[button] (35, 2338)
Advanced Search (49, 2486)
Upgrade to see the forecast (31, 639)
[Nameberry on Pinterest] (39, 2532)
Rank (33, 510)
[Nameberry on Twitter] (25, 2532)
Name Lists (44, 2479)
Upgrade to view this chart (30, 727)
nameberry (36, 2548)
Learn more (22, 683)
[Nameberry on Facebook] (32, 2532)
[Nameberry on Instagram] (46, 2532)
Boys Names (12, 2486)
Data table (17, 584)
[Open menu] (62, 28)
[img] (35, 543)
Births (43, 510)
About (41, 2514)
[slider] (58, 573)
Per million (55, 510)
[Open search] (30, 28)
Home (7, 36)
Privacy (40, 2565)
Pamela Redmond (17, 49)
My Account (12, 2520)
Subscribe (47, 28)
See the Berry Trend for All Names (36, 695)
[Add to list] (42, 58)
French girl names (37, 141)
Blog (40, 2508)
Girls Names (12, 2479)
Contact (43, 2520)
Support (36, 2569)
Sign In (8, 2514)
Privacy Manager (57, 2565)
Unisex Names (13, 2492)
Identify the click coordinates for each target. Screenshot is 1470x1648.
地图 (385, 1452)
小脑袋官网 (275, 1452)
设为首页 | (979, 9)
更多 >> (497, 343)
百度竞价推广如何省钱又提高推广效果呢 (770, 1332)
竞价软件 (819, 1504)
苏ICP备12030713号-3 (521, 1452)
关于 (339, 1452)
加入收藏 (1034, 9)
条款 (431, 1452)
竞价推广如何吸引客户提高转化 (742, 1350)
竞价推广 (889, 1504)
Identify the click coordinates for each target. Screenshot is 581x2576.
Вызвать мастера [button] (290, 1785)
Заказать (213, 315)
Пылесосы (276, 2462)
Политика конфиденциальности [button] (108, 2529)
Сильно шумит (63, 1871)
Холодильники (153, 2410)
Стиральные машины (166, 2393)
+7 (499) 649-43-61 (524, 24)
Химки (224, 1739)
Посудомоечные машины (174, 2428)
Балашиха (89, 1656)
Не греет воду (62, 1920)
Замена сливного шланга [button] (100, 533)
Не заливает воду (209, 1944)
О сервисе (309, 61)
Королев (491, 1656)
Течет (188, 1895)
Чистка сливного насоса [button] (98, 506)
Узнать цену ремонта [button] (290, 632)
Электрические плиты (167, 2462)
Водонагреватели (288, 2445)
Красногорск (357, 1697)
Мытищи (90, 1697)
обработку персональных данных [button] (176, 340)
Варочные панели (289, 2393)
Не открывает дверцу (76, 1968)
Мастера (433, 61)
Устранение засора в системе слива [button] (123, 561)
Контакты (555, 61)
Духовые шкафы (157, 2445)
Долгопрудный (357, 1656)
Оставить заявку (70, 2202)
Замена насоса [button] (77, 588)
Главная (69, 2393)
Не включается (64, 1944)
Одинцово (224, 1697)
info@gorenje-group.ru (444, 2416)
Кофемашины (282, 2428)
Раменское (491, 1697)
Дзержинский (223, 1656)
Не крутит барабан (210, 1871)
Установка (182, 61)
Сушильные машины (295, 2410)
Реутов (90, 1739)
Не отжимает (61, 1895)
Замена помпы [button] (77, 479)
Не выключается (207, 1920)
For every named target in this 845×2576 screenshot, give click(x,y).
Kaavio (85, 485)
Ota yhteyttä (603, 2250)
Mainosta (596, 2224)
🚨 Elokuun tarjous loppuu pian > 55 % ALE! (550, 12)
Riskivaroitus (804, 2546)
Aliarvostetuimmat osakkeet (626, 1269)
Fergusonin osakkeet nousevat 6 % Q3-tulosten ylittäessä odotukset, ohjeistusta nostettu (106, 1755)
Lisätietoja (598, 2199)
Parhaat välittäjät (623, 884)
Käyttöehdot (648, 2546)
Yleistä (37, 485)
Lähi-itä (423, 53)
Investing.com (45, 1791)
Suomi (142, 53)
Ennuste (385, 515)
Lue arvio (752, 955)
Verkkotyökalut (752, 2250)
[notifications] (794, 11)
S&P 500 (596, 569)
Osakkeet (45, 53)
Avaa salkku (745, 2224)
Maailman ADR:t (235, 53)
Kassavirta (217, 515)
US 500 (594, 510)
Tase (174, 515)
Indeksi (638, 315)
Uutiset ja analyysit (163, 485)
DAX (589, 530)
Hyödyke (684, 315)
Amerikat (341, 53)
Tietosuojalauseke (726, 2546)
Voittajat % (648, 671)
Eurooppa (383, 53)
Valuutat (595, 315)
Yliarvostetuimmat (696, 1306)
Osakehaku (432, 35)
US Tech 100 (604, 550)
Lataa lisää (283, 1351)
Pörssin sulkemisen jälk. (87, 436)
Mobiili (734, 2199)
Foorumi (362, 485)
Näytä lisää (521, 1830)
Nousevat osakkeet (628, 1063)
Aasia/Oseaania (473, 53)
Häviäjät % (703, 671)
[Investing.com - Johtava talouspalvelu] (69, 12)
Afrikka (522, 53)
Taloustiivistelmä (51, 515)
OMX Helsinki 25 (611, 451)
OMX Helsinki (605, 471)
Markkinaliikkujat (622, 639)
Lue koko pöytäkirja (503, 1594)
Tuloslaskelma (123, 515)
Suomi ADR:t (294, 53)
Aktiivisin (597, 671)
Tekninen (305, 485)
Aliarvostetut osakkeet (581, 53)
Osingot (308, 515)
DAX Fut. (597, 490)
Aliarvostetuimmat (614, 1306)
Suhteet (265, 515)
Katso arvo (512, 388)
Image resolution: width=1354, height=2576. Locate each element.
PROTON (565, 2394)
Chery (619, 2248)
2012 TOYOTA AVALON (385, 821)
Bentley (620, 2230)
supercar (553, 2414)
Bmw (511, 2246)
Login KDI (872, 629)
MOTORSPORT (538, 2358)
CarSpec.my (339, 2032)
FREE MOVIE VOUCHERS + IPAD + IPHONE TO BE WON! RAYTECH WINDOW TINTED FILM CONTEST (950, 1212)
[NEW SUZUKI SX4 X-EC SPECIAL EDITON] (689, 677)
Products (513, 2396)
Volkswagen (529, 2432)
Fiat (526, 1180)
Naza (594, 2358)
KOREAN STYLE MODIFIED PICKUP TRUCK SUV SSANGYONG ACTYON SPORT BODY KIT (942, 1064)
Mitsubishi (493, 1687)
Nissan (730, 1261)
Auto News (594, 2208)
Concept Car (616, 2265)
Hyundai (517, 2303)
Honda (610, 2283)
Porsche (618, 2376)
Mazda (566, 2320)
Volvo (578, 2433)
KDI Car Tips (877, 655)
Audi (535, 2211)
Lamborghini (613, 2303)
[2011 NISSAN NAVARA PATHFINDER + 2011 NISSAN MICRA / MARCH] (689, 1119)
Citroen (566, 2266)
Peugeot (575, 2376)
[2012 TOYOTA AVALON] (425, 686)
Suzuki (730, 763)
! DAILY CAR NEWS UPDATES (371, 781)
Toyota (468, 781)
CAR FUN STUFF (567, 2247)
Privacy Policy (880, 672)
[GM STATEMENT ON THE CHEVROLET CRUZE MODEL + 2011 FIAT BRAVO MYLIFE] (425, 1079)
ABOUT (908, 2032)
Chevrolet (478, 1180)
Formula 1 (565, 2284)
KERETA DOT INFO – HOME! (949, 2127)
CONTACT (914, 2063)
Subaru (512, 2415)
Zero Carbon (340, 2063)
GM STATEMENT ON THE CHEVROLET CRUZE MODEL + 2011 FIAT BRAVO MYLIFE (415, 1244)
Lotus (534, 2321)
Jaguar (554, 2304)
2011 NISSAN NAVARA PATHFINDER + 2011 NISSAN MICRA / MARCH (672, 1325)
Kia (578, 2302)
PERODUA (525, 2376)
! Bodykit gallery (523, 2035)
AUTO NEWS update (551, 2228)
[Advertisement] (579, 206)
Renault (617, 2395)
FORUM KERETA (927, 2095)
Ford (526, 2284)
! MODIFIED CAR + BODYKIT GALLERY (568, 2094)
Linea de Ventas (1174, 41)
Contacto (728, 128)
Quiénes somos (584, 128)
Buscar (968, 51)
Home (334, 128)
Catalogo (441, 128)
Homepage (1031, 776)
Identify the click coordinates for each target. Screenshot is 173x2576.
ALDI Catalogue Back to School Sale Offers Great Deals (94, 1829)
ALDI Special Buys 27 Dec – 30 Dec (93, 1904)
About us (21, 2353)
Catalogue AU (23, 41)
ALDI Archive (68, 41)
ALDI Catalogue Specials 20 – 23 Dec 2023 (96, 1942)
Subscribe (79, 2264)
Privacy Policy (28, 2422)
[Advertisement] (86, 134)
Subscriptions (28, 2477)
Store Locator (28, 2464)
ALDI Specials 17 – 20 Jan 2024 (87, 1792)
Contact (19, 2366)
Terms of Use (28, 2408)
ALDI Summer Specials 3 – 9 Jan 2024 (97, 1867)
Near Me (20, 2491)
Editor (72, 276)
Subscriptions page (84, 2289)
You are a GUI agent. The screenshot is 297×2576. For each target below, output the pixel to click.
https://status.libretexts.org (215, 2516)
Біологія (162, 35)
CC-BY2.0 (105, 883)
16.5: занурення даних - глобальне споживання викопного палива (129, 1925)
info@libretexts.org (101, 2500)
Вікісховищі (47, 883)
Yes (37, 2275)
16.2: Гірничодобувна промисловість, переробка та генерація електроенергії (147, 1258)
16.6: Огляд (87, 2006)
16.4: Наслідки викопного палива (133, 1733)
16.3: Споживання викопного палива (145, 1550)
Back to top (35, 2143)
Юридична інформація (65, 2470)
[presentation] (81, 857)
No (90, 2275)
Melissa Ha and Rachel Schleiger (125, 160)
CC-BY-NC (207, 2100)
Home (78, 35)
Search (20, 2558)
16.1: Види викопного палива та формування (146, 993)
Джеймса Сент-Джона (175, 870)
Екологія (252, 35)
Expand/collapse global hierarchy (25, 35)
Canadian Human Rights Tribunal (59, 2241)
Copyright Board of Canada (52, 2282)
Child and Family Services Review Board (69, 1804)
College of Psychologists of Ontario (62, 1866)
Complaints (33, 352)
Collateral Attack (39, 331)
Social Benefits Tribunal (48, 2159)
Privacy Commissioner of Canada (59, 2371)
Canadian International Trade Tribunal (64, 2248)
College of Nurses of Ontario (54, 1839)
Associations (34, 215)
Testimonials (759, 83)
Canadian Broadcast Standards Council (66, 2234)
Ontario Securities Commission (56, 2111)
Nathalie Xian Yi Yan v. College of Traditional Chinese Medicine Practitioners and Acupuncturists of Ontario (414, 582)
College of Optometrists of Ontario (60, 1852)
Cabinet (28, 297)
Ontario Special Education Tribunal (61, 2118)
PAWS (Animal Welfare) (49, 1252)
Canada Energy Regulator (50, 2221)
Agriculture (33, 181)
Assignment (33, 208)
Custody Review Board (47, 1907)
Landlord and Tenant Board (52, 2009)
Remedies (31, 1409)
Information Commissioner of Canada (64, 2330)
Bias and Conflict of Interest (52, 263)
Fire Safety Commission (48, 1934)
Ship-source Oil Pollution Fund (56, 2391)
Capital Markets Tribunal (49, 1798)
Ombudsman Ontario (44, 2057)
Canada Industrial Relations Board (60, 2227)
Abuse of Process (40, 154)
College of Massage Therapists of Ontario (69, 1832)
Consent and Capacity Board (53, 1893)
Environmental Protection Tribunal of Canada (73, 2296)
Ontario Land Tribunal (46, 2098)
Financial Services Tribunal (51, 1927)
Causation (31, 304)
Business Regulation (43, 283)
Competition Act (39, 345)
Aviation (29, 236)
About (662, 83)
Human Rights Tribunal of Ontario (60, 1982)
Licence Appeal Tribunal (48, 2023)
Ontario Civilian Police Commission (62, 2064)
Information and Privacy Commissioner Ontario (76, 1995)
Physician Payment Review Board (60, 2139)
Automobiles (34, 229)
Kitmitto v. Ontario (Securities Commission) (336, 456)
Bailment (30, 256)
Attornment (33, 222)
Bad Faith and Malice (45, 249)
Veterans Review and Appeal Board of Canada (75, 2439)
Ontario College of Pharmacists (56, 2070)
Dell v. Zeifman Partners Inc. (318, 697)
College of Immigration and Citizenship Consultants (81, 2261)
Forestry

> [Exercise goal]:
Repeat every line of the data word for word until you have repeated the line that contains "обработку персональных данных", which is the last one to include.

> [Exercise response]:
[button] (35, 2338)
Advanced Search (49, 2486)
Upgrade to see the forecast (31, 639)
[Nameberry on Pinterest] (39, 2532)
Rank (33, 510)
[Nameberry on Twitter] (25, 2532)
Name Lists (44, 2479)
Upgrade to view this chart (30, 727)
nameberry (36, 2548)
Learn more (22, 683)
[Nameberry on Facebook] (32, 2532)
[Nameberry on Instagram] (46, 2532)
Boys Names (12, 2486)
Data table (17, 584)
[Open menu] (62, 28)
[img] (35, 543)
Births (43, 510)
About (41, 2514)
[slider] (58, 573)
Per million (55, 510)
[Open search] (30, 28)
Home (7, 36)
Privacy (40, 2565)
Pamela Redmond (17, 49)
My Account (12, 2520)
Subscribe (47, 28)
See the Berry Trend for All Names (36, 695)
[Add to list] (42, 58)
French girl names (37, 141)
Blog (40, 2508)
Girls Names (12, 2479)
Contact (43, 2520)
Support (36, 2569)
Sign In (8, 2514)
Privacy Manager (57, 2565)
Unisex Names (13, 2492)
Identify the click coordinates for each target. Screenshot is 1470x1648.
地图 (385, 1452)
小脑袋官网 (275, 1452)
设为首页 | (979, 9)
更多 >> (497, 343)
百度竞价推广如何省钱又提高推广效果呢 (770, 1332)
竞价软件 (819, 1504)
苏ICP备12030713号-3 (521, 1452)
关于 (339, 1452)
加入收藏 (1034, 9)
条款 (431, 1452)
竞价推广如何吸引客户提高转化 (742, 1350)
竞价推广 (889, 1504)
Identify the click coordinates for each target. Screenshot is 581x2576.
Вызвать мастера [button] (290, 1785)
Заказать (213, 315)
Пылесосы (276, 2462)
Политика конфиденциальности [button] (108, 2529)
Сильно шумит (63, 1871)
Холодильники (153, 2410)
Стиральные машины (166, 2393)
+7 (499) 649-43-61 (524, 24)
Химки (224, 1739)
Посудомоечные машины (174, 2428)
Балашиха (89, 1656)
Не греет воду (62, 1920)
Замена сливного шланга [button] (100, 533)
Не заливает воду (209, 1944)
О сервисе (309, 61)
Королев (491, 1656)
Течет (188, 1895)
Чистка сливного насоса [button] (98, 506)
Узнать цену ремонта [button] (290, 632)
Электрические плиты (167, 2462)
Водонагреватели (288, 2445)
Красногорск (357, 1697)
Мытищи (90, 1697)
обработку персональных данных [button] (176, 340)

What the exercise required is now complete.